The 0.8 depreciation of the shekel makes it the worst currency on the global market.

Shekel money bills (photo credit: REUTERS)
Shekel money bills
(photo credit: REUTERS)
Bloomberg news on Thursday dubbed the Israeli shekel the 'World’s Worst Currency' after a roller-coaster week saw it climb 2.1% and, following an intervention by the Bank of Israel, drop .8%.
The shekel had fallen to 3.7754 on the dollar, making it the most depreciated currency of the 30 major currencies tracked by Bloomberg experts globally.
The up-and-down followed remarks made by Bank of Israel Governor Karnit Flug on Monday at the first-ever quarterly monetary press conference, which raised doubts in the market about how serious the bank was in defending the shekel's exchange rate. BOI was forced to intervene and purchase approximately $200 million to quell the spike.

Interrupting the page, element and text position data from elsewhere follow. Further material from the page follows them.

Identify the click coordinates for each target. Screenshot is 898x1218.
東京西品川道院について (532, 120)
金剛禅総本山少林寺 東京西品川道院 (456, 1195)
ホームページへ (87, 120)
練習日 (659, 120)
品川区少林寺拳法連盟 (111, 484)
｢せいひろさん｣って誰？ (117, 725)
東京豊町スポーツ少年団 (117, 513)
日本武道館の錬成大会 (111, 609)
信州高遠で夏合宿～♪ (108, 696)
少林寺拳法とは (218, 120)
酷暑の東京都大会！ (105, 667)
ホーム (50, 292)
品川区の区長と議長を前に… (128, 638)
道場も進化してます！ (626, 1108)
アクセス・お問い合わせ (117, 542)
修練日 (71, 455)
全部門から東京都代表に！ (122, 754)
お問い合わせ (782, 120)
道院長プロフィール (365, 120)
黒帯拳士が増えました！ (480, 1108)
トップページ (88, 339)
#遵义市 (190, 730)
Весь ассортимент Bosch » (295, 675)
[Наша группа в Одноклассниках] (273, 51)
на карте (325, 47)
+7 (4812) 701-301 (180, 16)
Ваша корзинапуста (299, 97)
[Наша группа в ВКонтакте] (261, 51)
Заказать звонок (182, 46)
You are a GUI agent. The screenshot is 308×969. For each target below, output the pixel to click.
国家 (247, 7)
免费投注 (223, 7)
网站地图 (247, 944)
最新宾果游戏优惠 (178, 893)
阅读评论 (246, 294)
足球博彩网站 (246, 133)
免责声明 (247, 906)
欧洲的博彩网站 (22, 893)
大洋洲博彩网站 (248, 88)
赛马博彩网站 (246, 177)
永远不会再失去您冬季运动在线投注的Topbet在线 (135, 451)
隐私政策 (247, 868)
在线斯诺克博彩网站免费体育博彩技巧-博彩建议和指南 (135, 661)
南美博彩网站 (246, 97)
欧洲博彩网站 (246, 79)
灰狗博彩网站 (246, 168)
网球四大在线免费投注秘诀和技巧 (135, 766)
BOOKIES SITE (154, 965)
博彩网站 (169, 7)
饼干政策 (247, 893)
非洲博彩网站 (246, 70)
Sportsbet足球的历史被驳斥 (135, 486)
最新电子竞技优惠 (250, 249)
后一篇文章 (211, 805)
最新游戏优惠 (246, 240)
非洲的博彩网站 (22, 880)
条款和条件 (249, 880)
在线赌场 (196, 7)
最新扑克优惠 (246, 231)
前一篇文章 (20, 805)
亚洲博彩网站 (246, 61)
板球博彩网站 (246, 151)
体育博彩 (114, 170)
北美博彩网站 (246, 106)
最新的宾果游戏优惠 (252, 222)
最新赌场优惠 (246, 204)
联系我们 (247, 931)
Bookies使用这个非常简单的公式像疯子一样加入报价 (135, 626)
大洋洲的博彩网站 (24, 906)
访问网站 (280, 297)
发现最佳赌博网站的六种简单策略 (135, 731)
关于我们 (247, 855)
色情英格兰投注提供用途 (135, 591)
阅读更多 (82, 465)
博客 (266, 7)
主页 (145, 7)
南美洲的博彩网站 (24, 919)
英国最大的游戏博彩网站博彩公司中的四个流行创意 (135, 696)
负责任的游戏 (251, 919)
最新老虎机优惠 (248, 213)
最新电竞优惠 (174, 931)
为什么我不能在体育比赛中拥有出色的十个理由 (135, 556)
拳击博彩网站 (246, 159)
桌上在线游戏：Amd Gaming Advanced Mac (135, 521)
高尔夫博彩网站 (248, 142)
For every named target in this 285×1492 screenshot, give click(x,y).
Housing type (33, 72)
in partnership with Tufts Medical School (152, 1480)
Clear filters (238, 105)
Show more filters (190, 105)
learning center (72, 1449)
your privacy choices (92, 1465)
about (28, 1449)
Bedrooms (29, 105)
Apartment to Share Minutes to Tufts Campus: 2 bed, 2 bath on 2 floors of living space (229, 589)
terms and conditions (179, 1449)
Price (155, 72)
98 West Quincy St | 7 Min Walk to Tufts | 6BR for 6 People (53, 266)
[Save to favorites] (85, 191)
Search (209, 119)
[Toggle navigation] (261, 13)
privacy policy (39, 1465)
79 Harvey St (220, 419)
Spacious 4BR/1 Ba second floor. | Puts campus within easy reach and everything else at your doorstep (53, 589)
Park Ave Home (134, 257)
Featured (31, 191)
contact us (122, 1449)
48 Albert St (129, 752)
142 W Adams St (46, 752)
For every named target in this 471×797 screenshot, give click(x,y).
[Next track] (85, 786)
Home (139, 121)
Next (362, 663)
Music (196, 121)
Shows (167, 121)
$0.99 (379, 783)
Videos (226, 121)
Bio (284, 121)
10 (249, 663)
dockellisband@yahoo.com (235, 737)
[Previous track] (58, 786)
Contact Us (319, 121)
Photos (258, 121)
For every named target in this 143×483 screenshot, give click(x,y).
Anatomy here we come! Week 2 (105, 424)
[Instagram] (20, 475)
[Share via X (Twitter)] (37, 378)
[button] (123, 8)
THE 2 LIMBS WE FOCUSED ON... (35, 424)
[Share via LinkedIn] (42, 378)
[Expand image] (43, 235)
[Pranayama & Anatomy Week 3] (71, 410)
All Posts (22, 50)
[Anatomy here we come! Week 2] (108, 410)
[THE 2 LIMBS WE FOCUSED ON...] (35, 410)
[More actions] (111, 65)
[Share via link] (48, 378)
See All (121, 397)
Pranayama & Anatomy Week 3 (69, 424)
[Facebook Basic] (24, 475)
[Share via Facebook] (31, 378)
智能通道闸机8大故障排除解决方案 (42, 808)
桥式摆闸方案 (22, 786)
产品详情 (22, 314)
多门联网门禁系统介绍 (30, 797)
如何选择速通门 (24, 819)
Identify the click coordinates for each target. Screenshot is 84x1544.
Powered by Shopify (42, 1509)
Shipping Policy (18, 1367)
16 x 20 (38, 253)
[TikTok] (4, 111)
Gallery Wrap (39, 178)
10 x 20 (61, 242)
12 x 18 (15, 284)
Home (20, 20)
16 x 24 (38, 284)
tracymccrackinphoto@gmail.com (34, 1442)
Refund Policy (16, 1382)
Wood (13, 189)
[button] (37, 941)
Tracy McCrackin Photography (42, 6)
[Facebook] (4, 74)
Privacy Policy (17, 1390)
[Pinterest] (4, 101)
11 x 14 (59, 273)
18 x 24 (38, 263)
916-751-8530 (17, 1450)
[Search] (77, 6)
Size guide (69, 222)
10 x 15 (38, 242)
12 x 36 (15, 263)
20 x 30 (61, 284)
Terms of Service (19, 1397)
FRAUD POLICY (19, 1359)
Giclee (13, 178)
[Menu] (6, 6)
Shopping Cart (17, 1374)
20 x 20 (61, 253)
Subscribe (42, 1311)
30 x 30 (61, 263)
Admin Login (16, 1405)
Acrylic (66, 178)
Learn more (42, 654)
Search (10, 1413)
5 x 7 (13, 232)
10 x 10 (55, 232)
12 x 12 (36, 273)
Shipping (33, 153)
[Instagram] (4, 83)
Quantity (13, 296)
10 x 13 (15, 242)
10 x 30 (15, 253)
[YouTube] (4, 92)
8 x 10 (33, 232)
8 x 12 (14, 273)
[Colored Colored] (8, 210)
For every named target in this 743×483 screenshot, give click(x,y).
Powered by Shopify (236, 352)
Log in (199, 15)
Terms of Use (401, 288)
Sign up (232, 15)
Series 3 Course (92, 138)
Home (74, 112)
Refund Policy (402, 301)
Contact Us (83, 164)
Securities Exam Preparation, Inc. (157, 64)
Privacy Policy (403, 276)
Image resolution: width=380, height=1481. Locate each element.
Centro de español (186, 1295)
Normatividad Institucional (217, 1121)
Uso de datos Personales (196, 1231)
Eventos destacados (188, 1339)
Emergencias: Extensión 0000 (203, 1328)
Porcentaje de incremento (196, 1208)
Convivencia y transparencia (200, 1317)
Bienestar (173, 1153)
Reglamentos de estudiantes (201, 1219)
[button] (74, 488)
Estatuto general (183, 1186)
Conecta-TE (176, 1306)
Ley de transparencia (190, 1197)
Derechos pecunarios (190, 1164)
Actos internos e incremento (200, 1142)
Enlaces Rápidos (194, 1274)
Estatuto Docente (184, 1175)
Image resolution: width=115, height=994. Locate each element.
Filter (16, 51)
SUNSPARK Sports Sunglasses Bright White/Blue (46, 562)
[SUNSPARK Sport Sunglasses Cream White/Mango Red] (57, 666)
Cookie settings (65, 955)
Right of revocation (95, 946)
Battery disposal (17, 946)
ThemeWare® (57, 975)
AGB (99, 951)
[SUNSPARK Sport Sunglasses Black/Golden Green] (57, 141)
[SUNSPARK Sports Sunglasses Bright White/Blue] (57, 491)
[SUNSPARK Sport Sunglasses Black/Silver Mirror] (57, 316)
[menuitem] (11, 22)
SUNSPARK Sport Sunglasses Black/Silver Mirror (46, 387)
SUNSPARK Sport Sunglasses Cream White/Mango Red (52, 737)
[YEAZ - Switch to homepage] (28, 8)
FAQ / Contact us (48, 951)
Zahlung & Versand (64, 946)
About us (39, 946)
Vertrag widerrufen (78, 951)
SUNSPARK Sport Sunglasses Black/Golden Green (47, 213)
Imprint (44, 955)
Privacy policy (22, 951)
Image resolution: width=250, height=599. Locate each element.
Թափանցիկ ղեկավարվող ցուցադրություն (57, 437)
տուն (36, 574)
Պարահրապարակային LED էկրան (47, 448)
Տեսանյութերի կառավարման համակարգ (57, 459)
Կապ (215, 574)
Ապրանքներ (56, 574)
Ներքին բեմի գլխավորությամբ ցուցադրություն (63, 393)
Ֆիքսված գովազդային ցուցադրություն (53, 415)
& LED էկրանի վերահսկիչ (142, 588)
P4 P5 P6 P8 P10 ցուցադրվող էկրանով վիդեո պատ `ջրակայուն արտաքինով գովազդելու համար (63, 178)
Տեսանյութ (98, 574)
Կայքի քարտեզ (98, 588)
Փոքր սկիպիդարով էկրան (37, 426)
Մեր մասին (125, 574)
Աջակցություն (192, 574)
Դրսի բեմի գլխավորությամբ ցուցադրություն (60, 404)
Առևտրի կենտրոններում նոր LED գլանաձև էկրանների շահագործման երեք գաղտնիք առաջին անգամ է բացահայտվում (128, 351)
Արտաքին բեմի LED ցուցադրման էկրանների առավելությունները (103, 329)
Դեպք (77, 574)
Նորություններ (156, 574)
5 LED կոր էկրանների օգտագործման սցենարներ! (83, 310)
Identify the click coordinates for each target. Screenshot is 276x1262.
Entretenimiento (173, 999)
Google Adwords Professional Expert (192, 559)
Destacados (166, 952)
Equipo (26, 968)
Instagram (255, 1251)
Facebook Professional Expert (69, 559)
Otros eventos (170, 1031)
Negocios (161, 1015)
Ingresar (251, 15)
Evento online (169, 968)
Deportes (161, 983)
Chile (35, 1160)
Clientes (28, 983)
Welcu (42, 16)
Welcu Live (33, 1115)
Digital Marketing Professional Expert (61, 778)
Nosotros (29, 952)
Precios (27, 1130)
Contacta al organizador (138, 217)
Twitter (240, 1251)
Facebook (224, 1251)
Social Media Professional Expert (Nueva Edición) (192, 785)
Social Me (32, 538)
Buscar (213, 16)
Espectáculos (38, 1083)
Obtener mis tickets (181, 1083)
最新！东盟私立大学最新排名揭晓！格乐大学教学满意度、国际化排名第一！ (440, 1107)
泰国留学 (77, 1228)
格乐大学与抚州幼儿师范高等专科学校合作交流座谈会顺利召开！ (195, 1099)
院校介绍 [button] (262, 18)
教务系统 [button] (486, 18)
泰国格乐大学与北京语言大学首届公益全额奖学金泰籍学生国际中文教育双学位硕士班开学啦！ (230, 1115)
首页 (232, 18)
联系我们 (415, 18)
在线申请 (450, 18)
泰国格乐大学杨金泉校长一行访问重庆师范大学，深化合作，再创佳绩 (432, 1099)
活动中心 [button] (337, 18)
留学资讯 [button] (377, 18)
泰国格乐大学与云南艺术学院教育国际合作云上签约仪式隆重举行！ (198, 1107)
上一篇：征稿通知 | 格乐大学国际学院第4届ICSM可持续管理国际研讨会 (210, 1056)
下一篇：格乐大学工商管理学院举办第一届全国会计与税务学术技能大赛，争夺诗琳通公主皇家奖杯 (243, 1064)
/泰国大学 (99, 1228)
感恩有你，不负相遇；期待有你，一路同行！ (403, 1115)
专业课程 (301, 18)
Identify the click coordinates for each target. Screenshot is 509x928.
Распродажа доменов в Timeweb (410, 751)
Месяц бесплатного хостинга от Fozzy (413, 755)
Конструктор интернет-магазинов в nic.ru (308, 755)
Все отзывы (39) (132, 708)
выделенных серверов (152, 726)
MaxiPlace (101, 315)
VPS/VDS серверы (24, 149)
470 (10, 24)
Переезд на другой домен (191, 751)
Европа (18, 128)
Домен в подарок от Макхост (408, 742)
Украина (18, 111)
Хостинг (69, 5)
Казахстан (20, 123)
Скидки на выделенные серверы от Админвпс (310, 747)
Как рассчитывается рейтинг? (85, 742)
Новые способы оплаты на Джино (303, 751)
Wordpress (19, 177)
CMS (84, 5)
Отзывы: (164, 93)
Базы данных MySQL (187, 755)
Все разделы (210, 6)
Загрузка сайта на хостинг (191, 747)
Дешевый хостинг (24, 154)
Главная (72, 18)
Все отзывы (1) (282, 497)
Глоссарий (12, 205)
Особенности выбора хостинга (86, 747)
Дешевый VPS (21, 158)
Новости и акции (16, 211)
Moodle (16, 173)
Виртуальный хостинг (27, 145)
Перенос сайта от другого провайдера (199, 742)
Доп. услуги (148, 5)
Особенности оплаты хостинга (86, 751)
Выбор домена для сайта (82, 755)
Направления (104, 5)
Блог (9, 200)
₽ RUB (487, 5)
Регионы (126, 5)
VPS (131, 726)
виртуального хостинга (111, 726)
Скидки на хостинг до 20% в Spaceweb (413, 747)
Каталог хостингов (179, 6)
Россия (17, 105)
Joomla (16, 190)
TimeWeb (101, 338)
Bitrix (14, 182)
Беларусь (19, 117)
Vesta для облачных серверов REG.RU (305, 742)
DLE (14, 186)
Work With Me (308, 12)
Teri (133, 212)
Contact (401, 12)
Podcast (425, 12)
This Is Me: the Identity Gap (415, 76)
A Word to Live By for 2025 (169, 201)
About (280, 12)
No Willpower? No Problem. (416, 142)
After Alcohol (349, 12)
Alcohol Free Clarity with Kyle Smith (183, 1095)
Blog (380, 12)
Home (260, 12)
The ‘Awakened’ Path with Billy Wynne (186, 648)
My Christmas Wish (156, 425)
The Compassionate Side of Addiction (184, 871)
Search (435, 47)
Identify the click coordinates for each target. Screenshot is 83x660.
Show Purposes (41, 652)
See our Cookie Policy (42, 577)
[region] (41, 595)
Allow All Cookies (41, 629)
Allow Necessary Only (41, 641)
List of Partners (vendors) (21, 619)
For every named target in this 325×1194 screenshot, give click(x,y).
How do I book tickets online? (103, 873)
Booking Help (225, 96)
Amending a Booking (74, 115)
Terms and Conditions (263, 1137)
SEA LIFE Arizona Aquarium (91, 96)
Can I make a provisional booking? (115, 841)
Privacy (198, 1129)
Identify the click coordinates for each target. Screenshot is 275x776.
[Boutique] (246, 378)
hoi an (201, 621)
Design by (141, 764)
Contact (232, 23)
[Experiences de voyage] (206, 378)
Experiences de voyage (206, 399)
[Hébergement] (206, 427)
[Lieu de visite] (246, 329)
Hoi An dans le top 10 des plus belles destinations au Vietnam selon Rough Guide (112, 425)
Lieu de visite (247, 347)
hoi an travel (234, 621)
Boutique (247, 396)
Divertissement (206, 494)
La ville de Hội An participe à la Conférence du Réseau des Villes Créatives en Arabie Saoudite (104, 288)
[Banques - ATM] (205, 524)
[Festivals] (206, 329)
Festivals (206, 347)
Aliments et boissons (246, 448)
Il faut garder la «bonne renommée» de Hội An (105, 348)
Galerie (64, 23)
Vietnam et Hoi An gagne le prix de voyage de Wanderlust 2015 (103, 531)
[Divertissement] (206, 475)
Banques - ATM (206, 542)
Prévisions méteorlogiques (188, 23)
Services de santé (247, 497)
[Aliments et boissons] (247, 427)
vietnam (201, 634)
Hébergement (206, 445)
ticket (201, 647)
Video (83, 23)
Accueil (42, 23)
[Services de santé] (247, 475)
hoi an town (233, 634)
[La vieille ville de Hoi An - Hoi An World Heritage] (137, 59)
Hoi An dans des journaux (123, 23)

“It’s the Bank of Israel against the market,” Yariv Shalev, a currency dealer at Mercantile Discount Bank in Tel Aviv, told Bloomberg. “The central bank will continue to buy but we don’t see the dollar/shekel coming back to levels we’ve seen in the last week. The market does not believe in the interventions, and it knows the Bank of Israel is very limited,” he added.
Bloomberg's choice of the term 'worst' to describe the currency was unusual, particularly at a time when the future of the euro is in doubt and the Russian ruble is in the toilet; the merit of a currency is seldom linked to small spikes or dips in its value.